Aquele é o capítulo final da história de Yuma e Itsuki juntos… quando começou a gravar esse documentário, Yuma esperava “consertar o seu relacionamento”, esperava, sem dizer que era isso que ele esperava, que o Itsuki se ajustasse às suas expectativas, e agora ele sabe que isso não vai acontecer, mas ele também sabe que não quer que isso aconteça, que isso não deve acontecer – ele julgou Itsuki errado aqui e ali, e agora entende. Ele fala sobre “serem fundamentalmente incompatíveis”, mas também fala sobre como ele não se arrepende da sua história. Se voltasse no tempo, ele ainda escolheria namorar o Itsuki, e provavelmente faria coisas diferentes, mas eles eventualmente terminariam naquele mesmo lugar… e é preciso muita maturidade para entender isso.

“Having the chance to fail properly is an importante right too”

A gravação de Itsuki não nos é mostrada na sequência… uma escolha acertada do roteiro que deixa o seu discurso como conclusão da série. O fim oficial da gravação do documentário é celebrado com um jantar com Shiho e Yamada e a eventual submissão das duas versões ao canal. E naquela última noite, Yuma e Itsuki compartilham uma última noite juntos, assistindo TV, rindo, sem serem observados por câmeras e sem precisar performar para elas… ali, eles são apenas eles mesmos. Eu fico feliz de ver como isso termina, de como eles ainda conseguem compartilhar um mesmo espaço porque a história deles é válida e para sempre será importante, ainda que eles precisem seguir caminhos distintos… e não quer dizer que não doa…

A expressão de Yuma ao olhar discretamente para o Itsuki sorrindo diz muito.

Os caminhos se separam… Itsuki deixa Yuma com o certificado para que ele jogue fora quando estiver preparado, e tudo bem se ele não estiver ainda, e então se despede. E, então, a série nos convida a assistir ao depoimento final de Itsuki, que é um soco no estômago. Ele começa falando sobre a família, sobre por que aprendeu a cozinhar, sobre quando descobriu que gostava de garotos, no 8º Ano, e como foi a reação do primeiro menino a quem ele se declarou. É fascinante como Itsuki transmite a complexidade dos seus sentimentos além das palavras, e de como há tanto no não-dito… seu olhar fugindo da câmera, seu sorriso que é superficial e reflete dor, a maneira como ele sobe a manga da blusa e se belisca delicadamente, buscando o que fazer com as mãos…

São detalhes que dão vida e realidade à cena.

Itsuki fala sobre como ele não quis se esconder, fala da vida que levou depois de se descobrir gay, fala sobre como ele conheceu Yuma em um aplicativo e como Yuma chorou quando eles foram para um hotel naquela noite e ele viu as marcas de queimadura de cigarro em suas partes íntimas, feitas pelo namorado de sua mãe, e naquele momento eu tive que parar um pouco para respirar.

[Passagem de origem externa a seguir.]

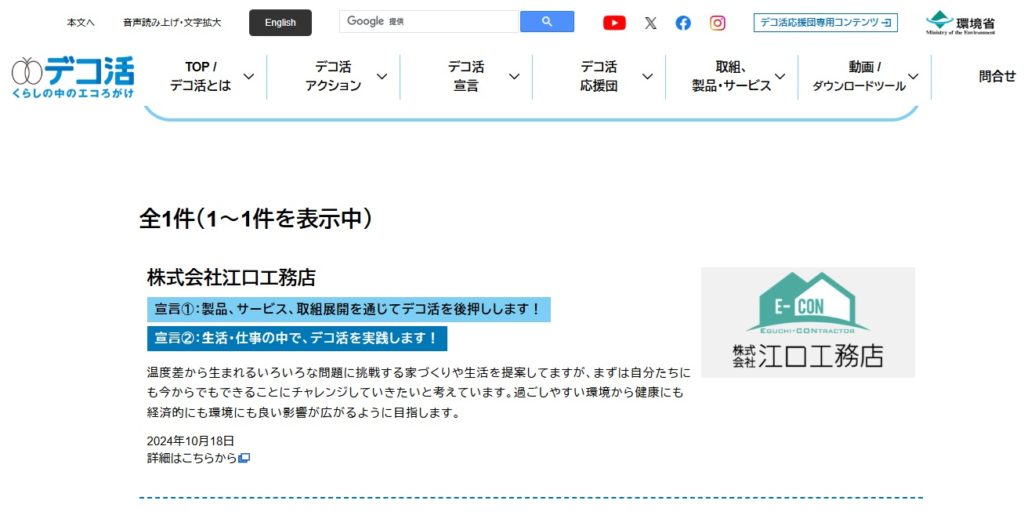Open the X (Twitter) icon
The image size is (1024, 515).
[x=650, y=23]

Quando seu depoimento chega a Yuma, ele fala sobre como eles são diferentes, sobre como Yuma usa termos como “LGBTQIA+” e “minorias” e quer ser parte dessa luta, quer ter uma vida “normal”, enquanto ele sempre quis passar despercebido… seu discurso e o de Yuma são lindamente complementares e se “encontram” em vários momentos…

Ao fim da série, eles finalmente se conhecem. E só agora.

Correndo o risco de ser piegas e sem me importar com isso, direi com clareza do que sinto que assistir a “The Boy and I Who Will Break Up in 100 Days” é uma daquelas experiências que não temos todos os dias. A força dessa série, sua competência genuína e, espero, seu legado a tornam notável, e minhas emoções são mais complexas do que palavras podem expressar, mas envolvem a satisfação de um olhar que se volta, de fato, para a comunidade LGBTQIA+, o prazer catártico de ter hipocrisias escancaradas, e a alegria recompensadora de ver uma série que tem seus objetivos claros e que sabe como atingi-los. Passar por uma obra e sentir que ela nos tocou é, no fundo, o que buscamos… e obras mexem conosco de maneiras diferentes. Essa toca em feridas e as assopra. Não necessariamente nessa ordem.